## Data for this exercise
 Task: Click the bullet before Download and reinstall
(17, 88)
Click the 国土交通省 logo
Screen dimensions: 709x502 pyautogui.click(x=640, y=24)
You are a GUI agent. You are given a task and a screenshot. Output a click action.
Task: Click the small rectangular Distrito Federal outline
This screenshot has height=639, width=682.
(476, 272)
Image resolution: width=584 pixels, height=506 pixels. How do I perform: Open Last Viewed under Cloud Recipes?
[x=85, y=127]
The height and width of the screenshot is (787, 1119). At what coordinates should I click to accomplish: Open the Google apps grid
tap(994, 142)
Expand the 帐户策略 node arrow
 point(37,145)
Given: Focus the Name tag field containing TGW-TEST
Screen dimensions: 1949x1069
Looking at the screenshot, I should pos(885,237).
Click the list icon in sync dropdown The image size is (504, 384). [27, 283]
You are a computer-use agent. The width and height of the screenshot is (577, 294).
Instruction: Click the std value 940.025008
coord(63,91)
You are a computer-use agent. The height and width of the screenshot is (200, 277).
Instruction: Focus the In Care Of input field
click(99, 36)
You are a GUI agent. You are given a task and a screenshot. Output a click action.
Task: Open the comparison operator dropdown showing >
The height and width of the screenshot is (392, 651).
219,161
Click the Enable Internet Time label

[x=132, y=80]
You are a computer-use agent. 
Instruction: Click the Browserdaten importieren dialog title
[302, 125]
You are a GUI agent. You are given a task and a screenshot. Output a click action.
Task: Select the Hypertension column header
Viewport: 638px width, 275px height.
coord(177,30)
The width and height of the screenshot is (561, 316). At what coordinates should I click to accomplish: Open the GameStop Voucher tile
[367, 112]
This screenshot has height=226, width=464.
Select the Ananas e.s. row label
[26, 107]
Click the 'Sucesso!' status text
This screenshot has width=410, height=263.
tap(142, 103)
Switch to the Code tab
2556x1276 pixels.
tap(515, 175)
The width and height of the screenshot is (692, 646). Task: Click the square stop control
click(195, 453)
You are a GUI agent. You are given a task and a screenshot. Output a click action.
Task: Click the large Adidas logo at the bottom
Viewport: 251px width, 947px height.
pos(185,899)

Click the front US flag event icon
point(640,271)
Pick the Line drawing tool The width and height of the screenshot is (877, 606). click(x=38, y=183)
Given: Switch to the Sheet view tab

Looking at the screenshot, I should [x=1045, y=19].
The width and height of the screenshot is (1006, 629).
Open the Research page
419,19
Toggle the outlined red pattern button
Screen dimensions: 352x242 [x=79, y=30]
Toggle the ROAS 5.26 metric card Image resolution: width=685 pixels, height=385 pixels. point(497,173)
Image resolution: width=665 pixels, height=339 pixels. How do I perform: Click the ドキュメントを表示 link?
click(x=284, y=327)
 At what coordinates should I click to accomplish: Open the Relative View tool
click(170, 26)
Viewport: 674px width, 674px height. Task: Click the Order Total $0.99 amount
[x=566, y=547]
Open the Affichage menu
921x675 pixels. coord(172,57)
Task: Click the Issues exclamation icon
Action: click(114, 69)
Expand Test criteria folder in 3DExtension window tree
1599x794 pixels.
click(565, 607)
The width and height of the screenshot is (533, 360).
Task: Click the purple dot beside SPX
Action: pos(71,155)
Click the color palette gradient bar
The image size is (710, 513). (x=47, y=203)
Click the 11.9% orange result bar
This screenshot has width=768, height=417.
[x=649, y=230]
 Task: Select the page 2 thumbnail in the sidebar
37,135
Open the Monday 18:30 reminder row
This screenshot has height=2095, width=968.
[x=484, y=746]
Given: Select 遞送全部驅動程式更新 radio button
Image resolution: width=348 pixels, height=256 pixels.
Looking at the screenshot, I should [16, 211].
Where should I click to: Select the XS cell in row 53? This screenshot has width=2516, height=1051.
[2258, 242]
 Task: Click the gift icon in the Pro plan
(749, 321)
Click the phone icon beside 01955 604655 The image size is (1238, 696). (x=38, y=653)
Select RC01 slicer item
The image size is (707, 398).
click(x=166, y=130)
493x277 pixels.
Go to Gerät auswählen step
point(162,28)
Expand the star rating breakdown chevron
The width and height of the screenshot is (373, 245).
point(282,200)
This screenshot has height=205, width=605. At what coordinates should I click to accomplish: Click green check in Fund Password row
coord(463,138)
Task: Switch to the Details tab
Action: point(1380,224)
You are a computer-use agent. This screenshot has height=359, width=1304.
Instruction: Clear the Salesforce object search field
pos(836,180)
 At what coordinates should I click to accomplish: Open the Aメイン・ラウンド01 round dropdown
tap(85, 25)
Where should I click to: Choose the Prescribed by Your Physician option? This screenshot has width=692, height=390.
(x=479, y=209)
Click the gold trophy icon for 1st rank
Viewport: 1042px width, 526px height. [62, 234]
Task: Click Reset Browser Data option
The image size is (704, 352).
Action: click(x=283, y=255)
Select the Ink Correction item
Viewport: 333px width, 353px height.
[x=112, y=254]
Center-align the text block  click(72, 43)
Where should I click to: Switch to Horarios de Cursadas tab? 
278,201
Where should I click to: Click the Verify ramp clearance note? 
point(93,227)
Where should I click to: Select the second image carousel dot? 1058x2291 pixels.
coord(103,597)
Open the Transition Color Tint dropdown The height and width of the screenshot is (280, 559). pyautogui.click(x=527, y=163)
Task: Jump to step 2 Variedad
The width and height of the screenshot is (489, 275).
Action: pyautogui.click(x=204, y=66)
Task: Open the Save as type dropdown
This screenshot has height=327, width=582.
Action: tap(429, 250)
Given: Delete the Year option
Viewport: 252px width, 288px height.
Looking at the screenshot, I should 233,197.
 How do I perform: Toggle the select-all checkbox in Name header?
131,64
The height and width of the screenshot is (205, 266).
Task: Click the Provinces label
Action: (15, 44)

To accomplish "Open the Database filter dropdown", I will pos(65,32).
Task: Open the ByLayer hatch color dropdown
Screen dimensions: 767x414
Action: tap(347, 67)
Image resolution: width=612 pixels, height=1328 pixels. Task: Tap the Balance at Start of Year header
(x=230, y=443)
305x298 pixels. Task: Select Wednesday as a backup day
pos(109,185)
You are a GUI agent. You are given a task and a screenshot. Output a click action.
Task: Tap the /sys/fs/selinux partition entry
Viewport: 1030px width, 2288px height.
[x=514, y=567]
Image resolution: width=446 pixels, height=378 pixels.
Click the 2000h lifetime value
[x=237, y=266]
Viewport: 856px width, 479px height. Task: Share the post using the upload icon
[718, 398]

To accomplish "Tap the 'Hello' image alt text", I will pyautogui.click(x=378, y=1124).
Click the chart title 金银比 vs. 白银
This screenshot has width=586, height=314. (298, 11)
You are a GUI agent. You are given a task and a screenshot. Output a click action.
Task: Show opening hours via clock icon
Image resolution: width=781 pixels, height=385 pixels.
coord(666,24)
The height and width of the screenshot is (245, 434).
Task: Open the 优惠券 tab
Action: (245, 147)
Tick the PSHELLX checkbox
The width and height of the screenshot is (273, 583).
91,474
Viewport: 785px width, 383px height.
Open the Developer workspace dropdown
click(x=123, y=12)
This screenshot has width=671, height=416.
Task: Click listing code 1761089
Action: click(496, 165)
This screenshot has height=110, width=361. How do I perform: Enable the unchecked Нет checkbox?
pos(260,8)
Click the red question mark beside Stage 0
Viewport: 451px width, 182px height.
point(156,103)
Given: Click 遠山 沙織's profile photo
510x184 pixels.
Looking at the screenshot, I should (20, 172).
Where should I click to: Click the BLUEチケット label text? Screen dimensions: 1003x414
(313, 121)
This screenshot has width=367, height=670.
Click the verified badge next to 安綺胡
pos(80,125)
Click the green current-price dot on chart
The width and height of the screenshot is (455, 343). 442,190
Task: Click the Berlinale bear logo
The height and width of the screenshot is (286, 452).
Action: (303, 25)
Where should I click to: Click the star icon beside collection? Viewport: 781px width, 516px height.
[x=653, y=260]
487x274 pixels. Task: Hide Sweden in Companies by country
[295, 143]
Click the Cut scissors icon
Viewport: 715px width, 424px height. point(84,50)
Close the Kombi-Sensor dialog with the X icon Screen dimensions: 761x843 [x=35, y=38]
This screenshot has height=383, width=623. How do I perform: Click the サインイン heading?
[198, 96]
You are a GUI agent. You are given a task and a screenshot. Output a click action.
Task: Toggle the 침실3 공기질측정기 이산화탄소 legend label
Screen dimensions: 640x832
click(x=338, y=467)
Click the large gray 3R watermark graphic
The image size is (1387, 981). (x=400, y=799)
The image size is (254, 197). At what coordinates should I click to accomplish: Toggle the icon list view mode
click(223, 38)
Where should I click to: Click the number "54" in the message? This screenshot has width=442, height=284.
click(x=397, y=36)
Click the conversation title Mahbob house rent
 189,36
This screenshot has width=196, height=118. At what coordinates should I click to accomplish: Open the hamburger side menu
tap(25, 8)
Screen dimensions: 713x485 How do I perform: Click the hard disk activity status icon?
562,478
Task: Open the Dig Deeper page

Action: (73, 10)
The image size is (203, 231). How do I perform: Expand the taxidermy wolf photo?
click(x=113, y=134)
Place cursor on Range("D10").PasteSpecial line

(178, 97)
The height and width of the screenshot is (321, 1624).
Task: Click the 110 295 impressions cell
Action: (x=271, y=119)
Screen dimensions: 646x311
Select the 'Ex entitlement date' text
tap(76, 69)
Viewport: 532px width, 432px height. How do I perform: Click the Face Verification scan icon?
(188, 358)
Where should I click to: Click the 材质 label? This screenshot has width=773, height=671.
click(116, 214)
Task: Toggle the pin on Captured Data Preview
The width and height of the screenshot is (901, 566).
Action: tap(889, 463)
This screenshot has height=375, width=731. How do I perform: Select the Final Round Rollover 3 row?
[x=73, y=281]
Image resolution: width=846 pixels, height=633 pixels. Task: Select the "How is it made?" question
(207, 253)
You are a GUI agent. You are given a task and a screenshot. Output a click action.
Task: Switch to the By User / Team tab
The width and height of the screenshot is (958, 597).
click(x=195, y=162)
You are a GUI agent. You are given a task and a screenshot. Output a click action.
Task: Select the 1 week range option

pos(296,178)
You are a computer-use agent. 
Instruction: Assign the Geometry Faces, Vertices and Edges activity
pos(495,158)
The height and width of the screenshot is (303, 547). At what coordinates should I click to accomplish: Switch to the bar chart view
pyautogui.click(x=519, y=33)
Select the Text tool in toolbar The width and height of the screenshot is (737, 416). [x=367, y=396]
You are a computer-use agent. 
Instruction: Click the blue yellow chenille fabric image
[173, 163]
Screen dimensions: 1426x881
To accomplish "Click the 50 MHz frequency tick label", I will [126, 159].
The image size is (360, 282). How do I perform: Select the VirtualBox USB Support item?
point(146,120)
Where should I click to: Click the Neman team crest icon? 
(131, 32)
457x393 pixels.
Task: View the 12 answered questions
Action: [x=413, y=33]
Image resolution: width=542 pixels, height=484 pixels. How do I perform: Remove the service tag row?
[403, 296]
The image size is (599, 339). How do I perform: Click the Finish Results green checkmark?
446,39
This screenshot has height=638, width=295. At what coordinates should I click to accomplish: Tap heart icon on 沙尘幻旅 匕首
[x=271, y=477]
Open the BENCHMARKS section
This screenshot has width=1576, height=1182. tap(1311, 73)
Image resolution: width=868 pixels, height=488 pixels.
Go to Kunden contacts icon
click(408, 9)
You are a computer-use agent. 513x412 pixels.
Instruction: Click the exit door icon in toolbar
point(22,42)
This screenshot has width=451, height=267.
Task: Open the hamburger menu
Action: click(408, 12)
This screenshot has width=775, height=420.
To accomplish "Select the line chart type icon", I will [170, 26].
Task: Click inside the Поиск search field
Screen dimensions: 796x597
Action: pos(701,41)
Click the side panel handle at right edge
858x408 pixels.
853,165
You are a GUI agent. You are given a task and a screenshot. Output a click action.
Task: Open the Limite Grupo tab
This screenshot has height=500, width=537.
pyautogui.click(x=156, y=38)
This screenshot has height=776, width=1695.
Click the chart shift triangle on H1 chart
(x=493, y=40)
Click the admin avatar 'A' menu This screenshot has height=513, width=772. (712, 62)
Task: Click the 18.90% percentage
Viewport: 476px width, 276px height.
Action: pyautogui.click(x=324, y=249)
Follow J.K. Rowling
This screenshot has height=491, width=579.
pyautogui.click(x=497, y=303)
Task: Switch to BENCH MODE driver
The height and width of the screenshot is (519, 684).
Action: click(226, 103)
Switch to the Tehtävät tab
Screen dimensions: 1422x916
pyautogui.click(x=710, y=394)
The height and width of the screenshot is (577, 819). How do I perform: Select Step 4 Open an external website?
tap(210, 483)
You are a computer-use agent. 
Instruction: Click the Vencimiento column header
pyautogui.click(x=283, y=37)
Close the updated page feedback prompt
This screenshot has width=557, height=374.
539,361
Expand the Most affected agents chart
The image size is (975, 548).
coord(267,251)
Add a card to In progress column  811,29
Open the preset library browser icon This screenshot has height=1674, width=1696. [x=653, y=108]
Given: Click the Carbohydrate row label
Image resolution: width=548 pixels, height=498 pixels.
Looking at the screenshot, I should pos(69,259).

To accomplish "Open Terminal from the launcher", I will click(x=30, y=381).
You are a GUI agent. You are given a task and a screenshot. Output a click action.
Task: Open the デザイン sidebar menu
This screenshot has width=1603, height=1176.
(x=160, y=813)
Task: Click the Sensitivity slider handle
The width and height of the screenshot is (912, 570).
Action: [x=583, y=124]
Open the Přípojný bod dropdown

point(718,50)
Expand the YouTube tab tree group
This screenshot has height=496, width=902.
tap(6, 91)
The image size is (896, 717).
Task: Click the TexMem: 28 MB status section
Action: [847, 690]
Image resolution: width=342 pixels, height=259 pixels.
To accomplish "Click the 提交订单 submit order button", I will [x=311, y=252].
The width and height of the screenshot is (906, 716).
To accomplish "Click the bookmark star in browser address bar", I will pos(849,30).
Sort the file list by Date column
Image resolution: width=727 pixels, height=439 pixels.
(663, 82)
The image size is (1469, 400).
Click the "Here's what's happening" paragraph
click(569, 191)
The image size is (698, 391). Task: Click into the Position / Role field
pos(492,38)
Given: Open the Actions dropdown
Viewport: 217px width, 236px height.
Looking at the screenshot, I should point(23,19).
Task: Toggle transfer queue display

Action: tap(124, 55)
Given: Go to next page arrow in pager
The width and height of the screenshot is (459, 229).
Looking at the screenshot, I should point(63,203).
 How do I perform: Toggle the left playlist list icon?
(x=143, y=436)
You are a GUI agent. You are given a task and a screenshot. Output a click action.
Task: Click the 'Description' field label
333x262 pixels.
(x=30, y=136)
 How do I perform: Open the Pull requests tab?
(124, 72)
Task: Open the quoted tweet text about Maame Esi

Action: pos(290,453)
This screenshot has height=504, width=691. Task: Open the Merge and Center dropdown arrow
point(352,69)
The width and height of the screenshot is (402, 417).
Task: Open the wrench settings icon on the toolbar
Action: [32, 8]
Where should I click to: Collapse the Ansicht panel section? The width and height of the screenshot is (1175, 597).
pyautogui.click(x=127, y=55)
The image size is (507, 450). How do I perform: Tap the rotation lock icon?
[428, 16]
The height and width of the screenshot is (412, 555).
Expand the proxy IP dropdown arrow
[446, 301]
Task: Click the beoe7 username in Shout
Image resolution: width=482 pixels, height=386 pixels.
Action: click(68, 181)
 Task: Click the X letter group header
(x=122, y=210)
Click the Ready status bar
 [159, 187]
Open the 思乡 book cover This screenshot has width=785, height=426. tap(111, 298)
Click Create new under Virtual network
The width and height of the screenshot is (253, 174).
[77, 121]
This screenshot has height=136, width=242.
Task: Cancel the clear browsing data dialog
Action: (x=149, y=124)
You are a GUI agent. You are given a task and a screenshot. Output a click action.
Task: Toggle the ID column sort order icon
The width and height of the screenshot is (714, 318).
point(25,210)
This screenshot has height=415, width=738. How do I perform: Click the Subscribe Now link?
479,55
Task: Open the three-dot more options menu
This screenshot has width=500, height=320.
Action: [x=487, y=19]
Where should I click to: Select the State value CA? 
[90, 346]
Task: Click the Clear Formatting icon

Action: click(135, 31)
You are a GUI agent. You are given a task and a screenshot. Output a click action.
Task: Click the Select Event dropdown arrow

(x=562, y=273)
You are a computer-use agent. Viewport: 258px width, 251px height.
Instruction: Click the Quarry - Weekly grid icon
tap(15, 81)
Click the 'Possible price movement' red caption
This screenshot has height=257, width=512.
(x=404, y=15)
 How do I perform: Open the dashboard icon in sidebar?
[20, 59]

## Exercise description
Take the entries above and copy out all lines with the string "card".

## Solution
Toggle the ROAS 5.26 metric card Image resolution: width=685 pixels, height=385 pixels. point(497,173)
Add a card to In progress column  811,29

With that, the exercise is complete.